┌──

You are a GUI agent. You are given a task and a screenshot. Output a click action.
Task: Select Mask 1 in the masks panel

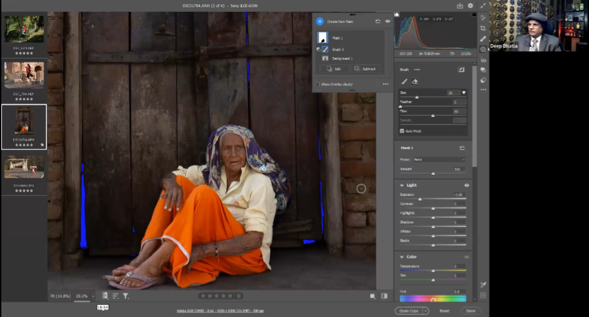[x=337, y=38]
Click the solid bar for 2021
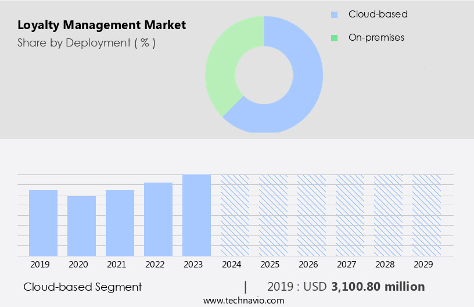474x307 pixels. click(x=120, y=223)
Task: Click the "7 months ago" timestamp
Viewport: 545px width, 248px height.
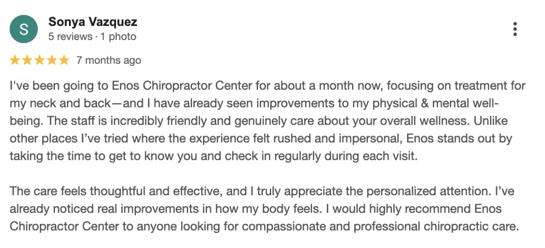Action: [109, 61]
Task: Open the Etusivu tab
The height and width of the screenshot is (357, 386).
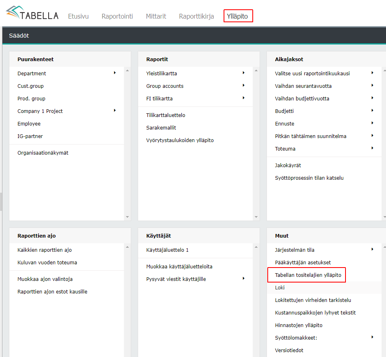Action: pos(78,17)
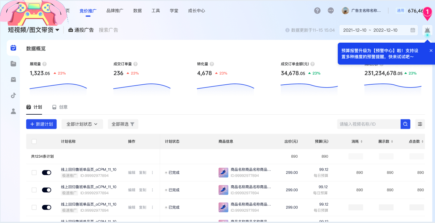Expand the 全部计划状态 dropdown
Image resolution: width=435 pixels, height=223 pixels.
click(x=82, y=124)
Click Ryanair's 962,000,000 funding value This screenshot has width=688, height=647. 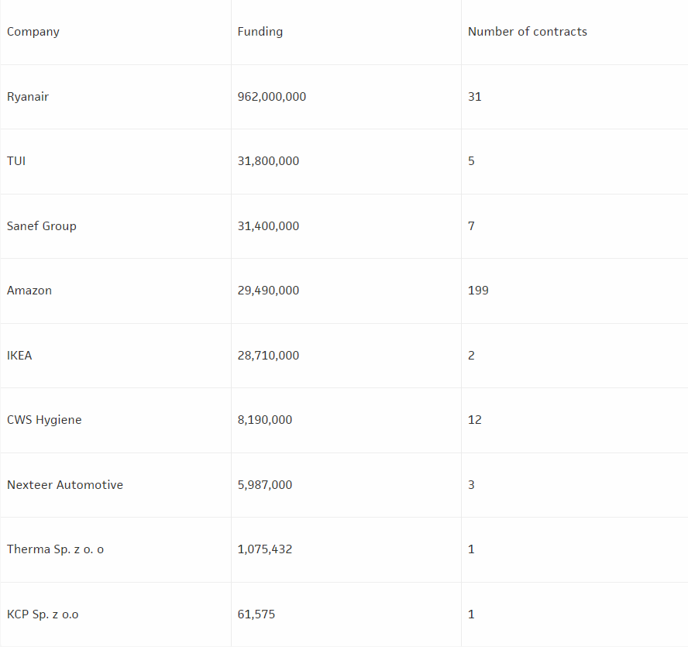click(272, 97)
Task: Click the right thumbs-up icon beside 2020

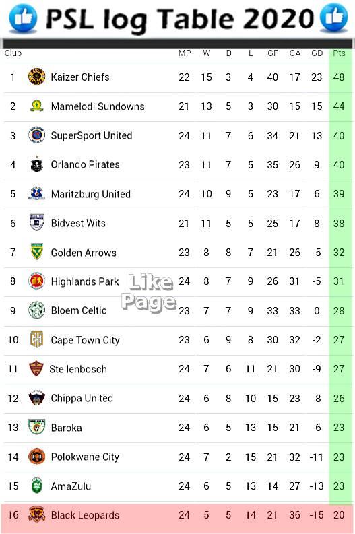Action: (334, 18)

└──

### Request
Give again everything from the line containing "Click the solid bar for 2021" down to the line containing "click(x=82, y=124)", with both of those lines included, and leave the pictures out of your answer.

### Solution
Click the solid bar for 2021
474x307 pixels. click(x=120, y=223)
Task: Click the "7 months ago" timestamp
Viewport: 545px width, 248px height.
Action: [109, 61]
Task: Open the Etusivu tab
The height and width of the screenshot is (357, 386).
Action: pos(78,17)
Expand the 全部计划状态 dropdown
Image resolution: width=435 pixels, height=223 pixels.
click(x=82, y=124)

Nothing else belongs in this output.